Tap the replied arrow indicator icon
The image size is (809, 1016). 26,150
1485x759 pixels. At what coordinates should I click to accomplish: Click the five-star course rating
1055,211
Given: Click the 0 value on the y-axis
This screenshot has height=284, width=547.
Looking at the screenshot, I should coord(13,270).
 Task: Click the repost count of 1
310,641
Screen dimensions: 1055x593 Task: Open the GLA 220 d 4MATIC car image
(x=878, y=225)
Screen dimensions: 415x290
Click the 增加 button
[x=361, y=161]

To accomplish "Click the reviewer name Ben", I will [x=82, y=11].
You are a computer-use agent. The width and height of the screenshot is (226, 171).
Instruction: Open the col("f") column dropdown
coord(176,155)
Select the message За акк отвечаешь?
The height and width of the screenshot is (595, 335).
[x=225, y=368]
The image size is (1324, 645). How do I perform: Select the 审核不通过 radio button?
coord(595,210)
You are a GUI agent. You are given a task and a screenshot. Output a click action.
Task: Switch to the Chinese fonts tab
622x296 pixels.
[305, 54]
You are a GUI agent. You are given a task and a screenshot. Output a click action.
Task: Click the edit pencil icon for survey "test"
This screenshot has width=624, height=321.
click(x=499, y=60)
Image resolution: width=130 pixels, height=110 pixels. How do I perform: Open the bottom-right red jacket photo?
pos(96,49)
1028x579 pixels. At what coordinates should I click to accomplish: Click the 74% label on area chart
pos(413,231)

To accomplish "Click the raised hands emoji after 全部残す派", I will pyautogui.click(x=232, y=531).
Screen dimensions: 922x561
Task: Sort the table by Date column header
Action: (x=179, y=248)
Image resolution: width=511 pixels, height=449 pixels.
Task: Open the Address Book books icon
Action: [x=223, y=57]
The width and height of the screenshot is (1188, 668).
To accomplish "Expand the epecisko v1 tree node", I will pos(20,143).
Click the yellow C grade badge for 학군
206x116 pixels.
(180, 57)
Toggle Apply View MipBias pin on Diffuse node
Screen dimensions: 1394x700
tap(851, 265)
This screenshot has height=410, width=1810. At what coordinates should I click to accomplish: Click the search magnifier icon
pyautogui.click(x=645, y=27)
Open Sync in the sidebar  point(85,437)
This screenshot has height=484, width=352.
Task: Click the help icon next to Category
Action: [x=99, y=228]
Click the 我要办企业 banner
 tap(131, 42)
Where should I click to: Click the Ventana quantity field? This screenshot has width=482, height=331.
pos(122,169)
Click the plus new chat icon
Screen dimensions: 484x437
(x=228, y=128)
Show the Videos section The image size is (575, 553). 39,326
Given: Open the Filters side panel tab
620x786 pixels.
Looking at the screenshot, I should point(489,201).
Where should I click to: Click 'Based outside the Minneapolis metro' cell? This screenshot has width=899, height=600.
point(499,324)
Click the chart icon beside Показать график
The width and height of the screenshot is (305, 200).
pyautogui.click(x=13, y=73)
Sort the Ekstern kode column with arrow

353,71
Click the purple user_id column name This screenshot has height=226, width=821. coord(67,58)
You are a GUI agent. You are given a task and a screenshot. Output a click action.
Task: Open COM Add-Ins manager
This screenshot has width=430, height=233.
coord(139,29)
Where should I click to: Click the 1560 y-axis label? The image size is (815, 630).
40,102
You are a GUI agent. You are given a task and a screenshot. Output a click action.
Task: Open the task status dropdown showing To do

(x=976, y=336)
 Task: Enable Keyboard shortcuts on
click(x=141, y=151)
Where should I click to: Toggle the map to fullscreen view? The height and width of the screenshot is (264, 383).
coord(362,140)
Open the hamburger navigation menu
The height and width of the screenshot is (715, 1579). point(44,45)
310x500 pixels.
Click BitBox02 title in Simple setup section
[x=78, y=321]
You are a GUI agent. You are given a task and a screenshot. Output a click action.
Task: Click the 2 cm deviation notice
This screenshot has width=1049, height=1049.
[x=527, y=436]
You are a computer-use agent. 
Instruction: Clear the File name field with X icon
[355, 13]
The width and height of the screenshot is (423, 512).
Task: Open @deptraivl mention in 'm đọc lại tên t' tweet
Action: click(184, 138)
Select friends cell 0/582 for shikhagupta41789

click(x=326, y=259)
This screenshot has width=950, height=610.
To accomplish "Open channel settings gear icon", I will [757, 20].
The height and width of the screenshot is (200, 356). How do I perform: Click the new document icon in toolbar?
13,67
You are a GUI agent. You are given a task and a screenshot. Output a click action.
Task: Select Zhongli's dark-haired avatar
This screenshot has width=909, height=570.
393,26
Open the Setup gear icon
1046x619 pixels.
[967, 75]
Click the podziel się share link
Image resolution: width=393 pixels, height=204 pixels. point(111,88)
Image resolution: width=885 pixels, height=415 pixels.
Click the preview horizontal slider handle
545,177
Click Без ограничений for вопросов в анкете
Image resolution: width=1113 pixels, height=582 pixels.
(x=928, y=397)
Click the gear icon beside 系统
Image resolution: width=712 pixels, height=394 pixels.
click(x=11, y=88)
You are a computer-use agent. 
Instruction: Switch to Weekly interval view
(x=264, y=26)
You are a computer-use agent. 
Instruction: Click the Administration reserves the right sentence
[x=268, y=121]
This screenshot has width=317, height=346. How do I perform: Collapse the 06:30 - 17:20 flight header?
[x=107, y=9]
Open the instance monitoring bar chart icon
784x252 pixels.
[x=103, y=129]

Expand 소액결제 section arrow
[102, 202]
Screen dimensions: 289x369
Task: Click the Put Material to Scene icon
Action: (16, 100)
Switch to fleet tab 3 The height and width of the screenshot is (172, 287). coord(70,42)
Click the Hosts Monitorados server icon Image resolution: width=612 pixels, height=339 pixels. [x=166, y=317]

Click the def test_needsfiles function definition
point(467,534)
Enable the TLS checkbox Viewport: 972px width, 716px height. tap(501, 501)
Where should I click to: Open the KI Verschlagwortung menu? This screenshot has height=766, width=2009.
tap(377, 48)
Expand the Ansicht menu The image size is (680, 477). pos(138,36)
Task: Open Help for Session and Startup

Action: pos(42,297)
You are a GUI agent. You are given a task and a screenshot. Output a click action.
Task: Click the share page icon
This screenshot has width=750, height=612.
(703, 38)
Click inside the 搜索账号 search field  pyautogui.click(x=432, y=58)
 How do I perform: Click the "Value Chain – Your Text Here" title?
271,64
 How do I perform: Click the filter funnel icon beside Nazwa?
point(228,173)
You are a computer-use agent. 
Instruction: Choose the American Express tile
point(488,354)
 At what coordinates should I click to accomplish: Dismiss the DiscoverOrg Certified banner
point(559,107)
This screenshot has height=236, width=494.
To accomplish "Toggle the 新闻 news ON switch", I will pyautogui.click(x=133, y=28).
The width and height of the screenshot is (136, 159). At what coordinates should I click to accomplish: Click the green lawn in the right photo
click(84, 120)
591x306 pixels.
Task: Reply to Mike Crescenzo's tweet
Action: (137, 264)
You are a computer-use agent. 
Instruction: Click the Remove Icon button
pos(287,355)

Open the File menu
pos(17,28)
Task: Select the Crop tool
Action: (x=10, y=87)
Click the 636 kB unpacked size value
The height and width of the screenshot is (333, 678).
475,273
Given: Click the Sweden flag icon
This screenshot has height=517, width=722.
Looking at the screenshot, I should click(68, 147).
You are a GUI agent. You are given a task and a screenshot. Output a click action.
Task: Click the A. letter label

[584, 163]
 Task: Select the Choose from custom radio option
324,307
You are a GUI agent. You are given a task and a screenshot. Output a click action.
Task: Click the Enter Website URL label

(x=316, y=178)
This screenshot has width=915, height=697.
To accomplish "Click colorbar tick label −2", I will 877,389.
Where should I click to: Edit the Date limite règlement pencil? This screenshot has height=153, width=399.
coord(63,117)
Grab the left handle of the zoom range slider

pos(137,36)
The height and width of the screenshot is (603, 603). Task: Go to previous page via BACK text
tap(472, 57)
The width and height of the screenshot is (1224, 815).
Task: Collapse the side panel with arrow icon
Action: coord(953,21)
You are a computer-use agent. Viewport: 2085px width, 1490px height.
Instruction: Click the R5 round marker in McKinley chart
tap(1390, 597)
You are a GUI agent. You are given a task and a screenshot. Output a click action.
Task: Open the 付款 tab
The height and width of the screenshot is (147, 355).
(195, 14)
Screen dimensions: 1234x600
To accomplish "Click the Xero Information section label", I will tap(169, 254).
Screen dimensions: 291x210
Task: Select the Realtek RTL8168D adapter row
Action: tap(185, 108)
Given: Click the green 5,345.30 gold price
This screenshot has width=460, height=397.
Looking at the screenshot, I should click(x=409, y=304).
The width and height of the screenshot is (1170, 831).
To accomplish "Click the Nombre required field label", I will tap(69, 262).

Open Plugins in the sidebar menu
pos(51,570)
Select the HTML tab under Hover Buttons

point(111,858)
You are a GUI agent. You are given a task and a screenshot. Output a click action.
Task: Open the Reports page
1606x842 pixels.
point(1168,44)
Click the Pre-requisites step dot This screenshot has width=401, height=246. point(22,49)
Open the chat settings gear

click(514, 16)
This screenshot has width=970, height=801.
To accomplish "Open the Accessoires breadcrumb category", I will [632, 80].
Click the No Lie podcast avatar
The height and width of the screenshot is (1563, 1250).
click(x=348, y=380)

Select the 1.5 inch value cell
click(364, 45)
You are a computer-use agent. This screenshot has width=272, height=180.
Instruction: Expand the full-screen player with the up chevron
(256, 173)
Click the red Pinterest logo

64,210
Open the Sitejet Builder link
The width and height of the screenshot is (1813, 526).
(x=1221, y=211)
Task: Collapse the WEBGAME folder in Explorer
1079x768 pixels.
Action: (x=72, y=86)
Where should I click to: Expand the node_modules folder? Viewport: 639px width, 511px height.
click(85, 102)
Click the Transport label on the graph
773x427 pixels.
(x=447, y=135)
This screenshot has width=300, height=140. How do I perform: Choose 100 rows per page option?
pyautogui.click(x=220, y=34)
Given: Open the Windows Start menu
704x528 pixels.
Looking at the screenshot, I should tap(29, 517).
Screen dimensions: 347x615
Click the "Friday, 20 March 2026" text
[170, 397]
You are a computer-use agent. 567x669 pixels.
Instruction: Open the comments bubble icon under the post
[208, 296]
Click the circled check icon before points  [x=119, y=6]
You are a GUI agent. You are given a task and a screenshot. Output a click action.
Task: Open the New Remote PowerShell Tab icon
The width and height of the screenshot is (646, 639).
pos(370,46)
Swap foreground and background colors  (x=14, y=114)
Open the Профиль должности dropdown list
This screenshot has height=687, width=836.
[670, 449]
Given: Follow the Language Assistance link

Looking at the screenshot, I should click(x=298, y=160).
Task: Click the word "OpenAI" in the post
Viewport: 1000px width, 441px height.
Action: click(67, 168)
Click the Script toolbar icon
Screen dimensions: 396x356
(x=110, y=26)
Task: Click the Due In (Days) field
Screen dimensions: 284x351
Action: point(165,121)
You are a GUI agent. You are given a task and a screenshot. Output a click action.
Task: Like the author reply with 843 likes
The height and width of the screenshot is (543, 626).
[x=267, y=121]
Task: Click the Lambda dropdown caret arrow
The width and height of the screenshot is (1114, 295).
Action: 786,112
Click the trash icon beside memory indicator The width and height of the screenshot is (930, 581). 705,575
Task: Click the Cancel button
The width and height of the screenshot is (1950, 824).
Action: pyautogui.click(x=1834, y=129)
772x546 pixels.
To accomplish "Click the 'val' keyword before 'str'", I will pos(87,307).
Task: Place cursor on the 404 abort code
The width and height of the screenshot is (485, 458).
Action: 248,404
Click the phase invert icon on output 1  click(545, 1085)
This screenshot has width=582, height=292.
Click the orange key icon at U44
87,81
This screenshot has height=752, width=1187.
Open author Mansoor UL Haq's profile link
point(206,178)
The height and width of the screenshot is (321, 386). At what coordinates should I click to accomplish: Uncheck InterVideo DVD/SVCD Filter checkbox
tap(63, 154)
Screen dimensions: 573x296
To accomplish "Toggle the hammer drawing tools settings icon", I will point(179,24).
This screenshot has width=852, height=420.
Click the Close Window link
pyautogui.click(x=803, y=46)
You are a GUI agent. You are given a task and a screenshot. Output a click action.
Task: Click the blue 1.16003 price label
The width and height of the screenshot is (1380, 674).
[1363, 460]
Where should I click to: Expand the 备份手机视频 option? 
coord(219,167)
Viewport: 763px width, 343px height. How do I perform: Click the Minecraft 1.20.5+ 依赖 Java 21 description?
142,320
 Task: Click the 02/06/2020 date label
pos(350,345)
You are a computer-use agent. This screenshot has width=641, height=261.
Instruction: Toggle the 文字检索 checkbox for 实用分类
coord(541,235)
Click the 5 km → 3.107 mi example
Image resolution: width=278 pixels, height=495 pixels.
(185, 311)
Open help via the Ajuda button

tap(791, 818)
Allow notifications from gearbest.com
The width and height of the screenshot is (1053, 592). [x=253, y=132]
*-*-*
-- AIM OF THE TASK --
One stretch of the lines above is wanted, from the line that contains "Task: Open the Reports page" through the line that contains "Given: Open the Windows Start menu". Output it exactly.

-- RESPONSE BOX --
Task: Open the Reports page
1606x842 pixels.
point(1168,44)
Click the Pre-requisites step dot This screenshot has width=401, height=246. point(22,49)
Open the chat settings gear

click(514, 16)
This screenshot has width=970, height=801.
To accomplish "Open the Accessoires breadcrumb category", I will [632, 80].
Click the No Lie podcast avatar
The height and width of the screenshot is (1563, 1250).
click(x=348, y=380)

Select the 1.5 inch value cell
click(364, 45)
You are a computer-use agent. This screenshot has width=272, height=180.
Instruction: Expand the full-screen player with the up chevron
(256, 173)
Click the red Pinterest logo

64,210
Open the Sitejet Builder link
The width and height of the screenshot is (1813, 526).
(x=1221, y=211)
Task: Collapse the WEBGAME folder in Explorer
1079x768 pixels.
Action: (x=72, y=86)
Where should I click to: Expand the node_modules folder? Viewport: 639px width, 511px height.
click(85, 102)
Click the Transport label on the graph
773x427 pixels.
(x=447, y=135)
This screenshot has width=300, height=140. How do I perform: Choose 100 rows per page option?
pyautogui.click(x=220, y=34)
Given: Open the Windows Start menu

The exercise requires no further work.